I have gone through this spiral enough times in my life that I used to assume that pretending that I am cool being alone all the time was clearly the best and only way to deal with life. If I do that, I can at least avoid embarrassment and pity because I genuinely believed that isolation and depression were preferable to embarrassment.
Enter Michael Scott to completely upend all of my preconceptions about what is important and what isn’t.
Season 2 Episode 9 of the office is called Email Surveillance. For most people it is a solid episode but is not exactly an Office standout. For me it is my favorite episode of all time and perhaps my favorite episode of television ever. In this episode, Michael Scott’s delusion of being seen as “The World’s Best Boss” is shattered. The first time I saw this, I just knew that we were witnessing the end of Michael Scott as we knew him. I expected him to become overwhelmed by shame and adopt my go to strategy of pretending he is okay while slowly dying inside, and this is exactly what he does at first. Michael learns of a BBQ at Jim’s house that everyone is invited to except him. He tries all of the subtle and non committal strategies to secure an invite, but none of this works. Eventually he adopts the attitude that he couldn’t go anyway because he has improv class. Michael heads off to improv class clearly hoping to connect with people. Once again Michael experiences rejection, and I think to myself, here comes the depressing ending.
This is when Michael does the unthinkable. He throws out all rules of propriety and decides to simply go to Jim’s party uninvited. When he walks through the door, I have all the feelings. My stomach twists, I get sweaty, and I even shield my eyes. The people at the party look and act exactly like I would expect them too. They are uncomfortable and clearly wish he wasn’t there. My worst nightmare is being played out on TV. I want Michael to leave. I want him to scrape together the remaining scraps of his pride and get out, but once again he does something ridiculous. He starts to sing karaoke. Not only does he start to sing. He has taken the ridiculous risk of picking a duet, and that risk is not paying off. I tell myself that this proves once and for all that it is better to pretend to be okay than to take a risk and put myself out there. Then the truly impossible happened. Michael got what he needed.

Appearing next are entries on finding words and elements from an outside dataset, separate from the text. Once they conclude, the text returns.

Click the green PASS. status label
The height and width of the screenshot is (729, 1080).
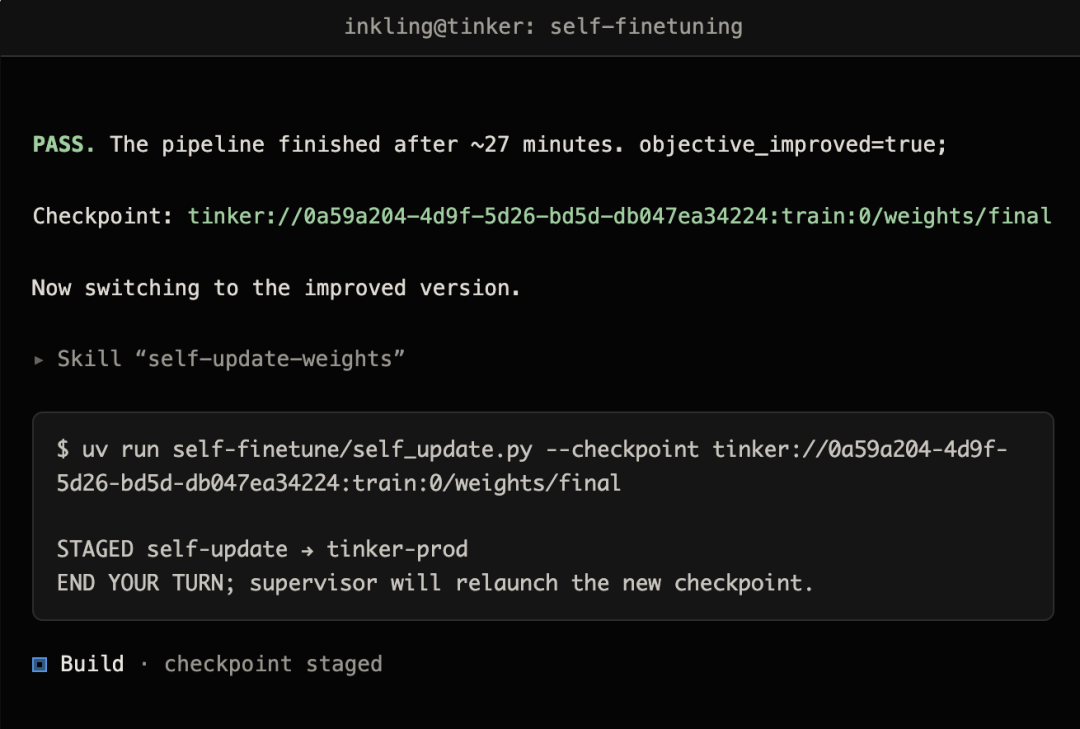63,145
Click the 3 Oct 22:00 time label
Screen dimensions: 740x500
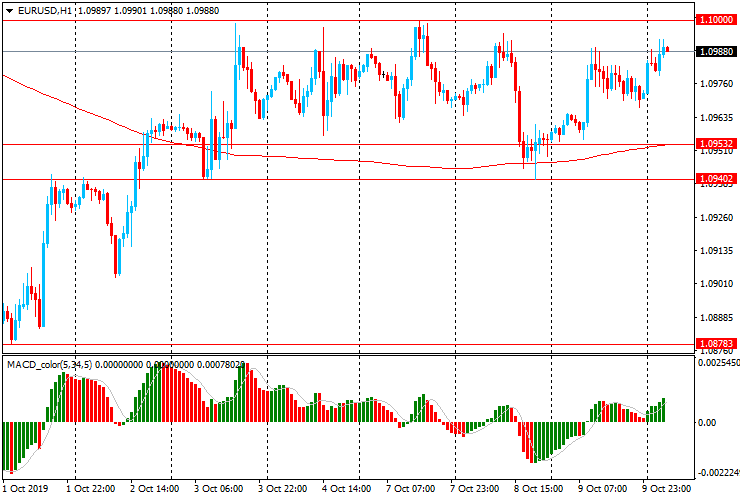pos(285,489)
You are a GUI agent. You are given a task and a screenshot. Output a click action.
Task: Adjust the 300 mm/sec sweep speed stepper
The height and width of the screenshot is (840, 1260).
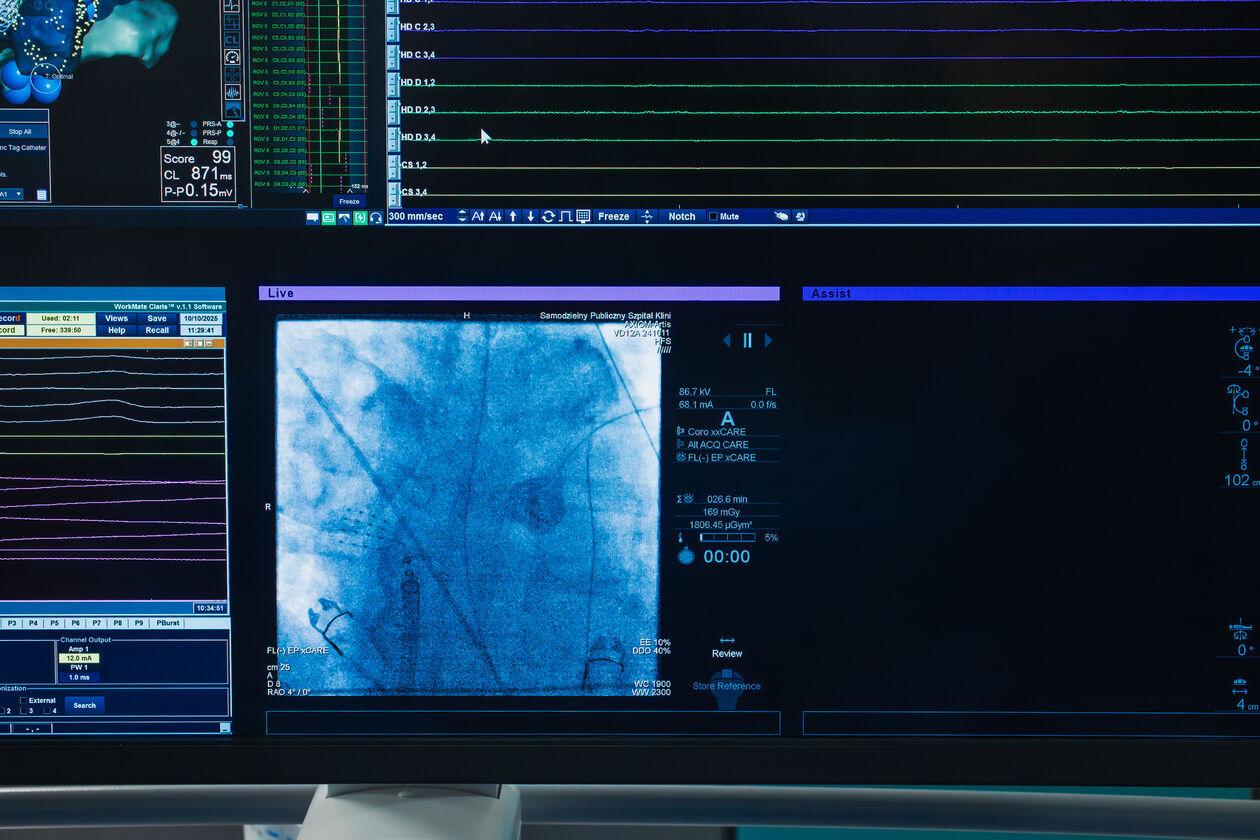click(462, 216)
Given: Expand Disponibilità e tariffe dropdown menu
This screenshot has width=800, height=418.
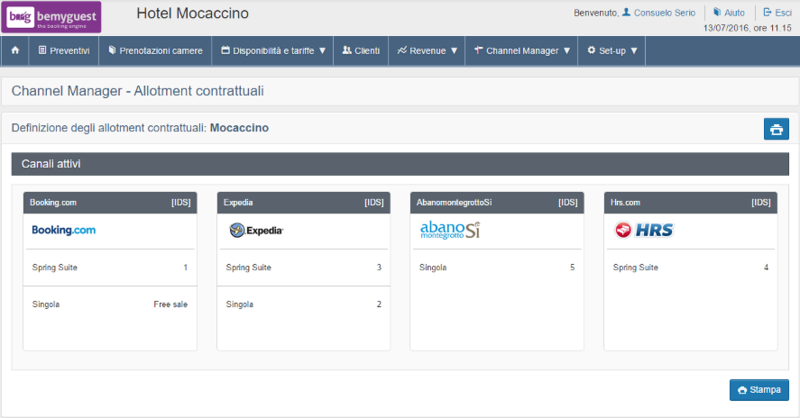Looking at the screenshot, I should tap(273, 50).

Jim feels sorry for Michael and comes to his rescue. This act was clearly driven by the pity that I have so feared, but this fact does not seem to matter in the slightest. Michael broke all of the rules and, in doing so, got what he needed.
Michael Scott demonstrated in this episode how extraordinary courage has the power to unravel the spiral of loneliness induced depression. If we can overcome our fear of embarrassment and stop caring so much whether people are pitying us or genuinely wanting us around, we can have the power to take action to find community. We don’t have to find the perfect non-awkward way to connect with others. Thank goodness, because I am convinced there is no such thing as an awkwardness free meaningful connection. It is often possible to cure our loneliness as long as we are willing to risk vulnerability. Taking these actions may not always feel good, but I don’t know any other way to take charge of meeting our need for connectedness.